Solution to Elementary Analysis: The Theory of Calculus Second Edition Section 1 Exercise 1.5

Solution: The $n$-th proposition is

$$

P_n: 1+\frac{1}{2}+\cdots+\frac{1}{2^n}=2-\frac{1}{2^n}.

$$ Then $P_1$ asserts $1+\dfrac{1}{2}=2-\frac{1}{2^1}$ which is clearly true and we have the induction basis.

Now we assume $P_n$ is true, that is the equation

\begin{equation}\label{eq:1-5-1}

1+\frac{1}{2}+\cdots+\frac{1}{2^n}=2-\frac{1}{2^n}.

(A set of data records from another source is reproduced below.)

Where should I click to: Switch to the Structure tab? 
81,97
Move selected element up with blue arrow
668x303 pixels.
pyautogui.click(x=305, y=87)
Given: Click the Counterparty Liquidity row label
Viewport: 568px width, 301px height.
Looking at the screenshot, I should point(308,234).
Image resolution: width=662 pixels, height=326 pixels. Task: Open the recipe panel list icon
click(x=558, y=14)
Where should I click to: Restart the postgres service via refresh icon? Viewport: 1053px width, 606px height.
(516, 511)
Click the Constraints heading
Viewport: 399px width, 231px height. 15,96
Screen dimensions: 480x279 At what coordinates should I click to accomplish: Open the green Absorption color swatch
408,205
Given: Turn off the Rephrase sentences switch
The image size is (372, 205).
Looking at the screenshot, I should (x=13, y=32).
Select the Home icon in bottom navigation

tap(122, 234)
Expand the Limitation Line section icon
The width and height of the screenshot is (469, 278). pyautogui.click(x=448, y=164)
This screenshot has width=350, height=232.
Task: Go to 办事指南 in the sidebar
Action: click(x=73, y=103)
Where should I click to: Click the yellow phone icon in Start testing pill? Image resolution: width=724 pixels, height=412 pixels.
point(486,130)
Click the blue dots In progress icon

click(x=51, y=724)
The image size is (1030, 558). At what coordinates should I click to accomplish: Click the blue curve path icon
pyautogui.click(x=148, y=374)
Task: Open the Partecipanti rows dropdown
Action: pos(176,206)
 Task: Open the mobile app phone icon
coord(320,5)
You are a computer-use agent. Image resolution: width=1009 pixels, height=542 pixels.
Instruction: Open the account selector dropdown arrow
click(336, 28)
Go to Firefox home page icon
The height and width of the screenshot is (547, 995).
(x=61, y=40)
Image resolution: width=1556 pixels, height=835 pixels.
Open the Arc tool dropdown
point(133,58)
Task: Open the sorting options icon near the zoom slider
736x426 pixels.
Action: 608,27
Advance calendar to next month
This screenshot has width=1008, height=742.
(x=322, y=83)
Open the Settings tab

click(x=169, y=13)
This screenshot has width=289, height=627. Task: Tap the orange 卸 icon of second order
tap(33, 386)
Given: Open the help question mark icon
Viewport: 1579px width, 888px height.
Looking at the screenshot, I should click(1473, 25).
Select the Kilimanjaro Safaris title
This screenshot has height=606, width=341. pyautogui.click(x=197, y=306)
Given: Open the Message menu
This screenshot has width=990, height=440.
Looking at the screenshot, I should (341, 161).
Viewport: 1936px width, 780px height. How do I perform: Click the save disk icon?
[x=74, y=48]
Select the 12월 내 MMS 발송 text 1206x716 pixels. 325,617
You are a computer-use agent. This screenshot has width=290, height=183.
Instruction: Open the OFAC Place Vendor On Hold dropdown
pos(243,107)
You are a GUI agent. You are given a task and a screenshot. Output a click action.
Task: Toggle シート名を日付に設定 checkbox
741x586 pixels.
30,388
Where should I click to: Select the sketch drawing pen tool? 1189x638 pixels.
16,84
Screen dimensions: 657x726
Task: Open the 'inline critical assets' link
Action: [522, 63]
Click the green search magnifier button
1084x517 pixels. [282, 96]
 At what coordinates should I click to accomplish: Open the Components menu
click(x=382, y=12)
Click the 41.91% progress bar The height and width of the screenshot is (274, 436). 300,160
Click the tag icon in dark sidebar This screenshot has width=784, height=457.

\end{equation} We would like to show $P_{n+1}$ is true based on $P_n$. We add both sides of \eqref{eq:1-5-1} by $\dfrac{1}{2^{n+1}}$ and obtain

\begin{align*}

&\ 1+\frac{1}{2}+\cdots+\frac{1}{2^n}+\dfrac{1}{2^{n+1}}\\

=&\ 2-\frac{1}{2^n}+\dfrac{1}{2^{n+1}}=2-\frac{2}{2^{n+1}}+\dfrac{1}{2^{n+1}}\\

=&\ 2-\frac{1}{2^{n+1}}.

\end{align*} Therefore $P_{n+1}$ is true if $P_n$ is true. By the principle of mathematical induction, we make the conclusion that $P_n$ is true for all positive integers $n$.